J'ai créé une secte. C'était, au départ, une entreprise purement commerciale. Jusqu'à ce que j'y prenne goût: fonder une religion est la dernière oeuvre possible. Né en 1972, Philippe Vasset est journaliste. Après Exemplaire de démonstration (Fayard, 2003), Un livre blanc (Fayard, 2007) et Journal intime d'une prédatrice (Fayard, 2010), La Conjuration est son septième roman.

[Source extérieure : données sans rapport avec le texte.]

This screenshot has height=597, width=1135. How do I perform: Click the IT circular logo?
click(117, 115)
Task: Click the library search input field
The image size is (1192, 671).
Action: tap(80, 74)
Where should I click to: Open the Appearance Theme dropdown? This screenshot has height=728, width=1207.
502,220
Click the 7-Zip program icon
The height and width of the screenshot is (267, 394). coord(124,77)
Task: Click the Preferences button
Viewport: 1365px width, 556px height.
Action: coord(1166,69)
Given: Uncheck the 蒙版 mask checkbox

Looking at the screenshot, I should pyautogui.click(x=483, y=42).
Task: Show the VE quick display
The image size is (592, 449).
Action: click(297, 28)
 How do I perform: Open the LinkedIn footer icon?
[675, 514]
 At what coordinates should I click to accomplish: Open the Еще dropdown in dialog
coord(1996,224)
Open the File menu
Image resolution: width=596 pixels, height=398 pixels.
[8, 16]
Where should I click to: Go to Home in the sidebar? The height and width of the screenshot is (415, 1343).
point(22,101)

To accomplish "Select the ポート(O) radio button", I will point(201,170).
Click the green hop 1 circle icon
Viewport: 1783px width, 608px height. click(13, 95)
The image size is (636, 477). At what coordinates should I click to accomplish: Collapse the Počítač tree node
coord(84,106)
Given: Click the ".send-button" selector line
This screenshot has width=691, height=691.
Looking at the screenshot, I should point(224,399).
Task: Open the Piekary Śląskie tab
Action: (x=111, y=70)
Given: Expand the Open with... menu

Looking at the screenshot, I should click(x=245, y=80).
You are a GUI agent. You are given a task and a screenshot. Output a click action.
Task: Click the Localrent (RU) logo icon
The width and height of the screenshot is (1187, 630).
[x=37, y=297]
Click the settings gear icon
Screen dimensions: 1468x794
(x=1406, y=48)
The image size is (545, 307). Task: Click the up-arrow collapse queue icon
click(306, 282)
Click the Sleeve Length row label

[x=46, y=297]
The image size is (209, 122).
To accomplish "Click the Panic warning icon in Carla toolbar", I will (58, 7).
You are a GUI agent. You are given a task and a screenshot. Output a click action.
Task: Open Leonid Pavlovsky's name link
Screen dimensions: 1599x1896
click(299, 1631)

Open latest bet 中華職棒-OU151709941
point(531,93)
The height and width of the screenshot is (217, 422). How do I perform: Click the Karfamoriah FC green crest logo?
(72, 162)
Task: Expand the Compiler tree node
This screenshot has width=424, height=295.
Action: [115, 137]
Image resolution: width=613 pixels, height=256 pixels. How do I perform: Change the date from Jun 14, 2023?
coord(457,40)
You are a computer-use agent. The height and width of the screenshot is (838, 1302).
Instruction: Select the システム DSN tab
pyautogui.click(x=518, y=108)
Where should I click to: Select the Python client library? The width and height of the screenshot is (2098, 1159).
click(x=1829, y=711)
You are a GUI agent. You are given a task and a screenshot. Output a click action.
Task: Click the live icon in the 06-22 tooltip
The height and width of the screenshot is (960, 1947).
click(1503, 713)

Un réenchantement de l'espace urbain envoutant et surprenant. J'ai eu du mal à rentrer dans le livre, mais un fois pris le rythme (je recommande de longues plages de lectures, peu d'interruptions), le texte hypnotise. La toute dernière partie mérite qu'on aille au-delà des passages descriptifs des premières, parfois un peu arides - elle est proprement magistrale. L'ouvrage entier est étoilé de formules et de phrases d'une justesse remarquable. Un exemple : "Je parlais de moins en moins, me contentant de former des phrases étrangères, longs enchaînements mécaniques de noms, de slogans et de mises en garde, comme préenregistrés dans le circuit des rues, où, tête de lecture, j'avançais à allure égale" (p. 19). Ce livre m'a donné envie d'en lire d'autres de l'auteur.
Un récit original et envoutant. Deux hommes tentent de créer une nouvelle secte urbaine sur base d'un schéma de business-plan. Finalement le narrateur se perd dans une metafysique urbanistique.
Vasset se perd un peu dans son sujet pour ne pas le rattraper. En même temps c'est un peu son propos "se perdre". A relire avec un google-maps ou une IGN de Paris à ses côtés.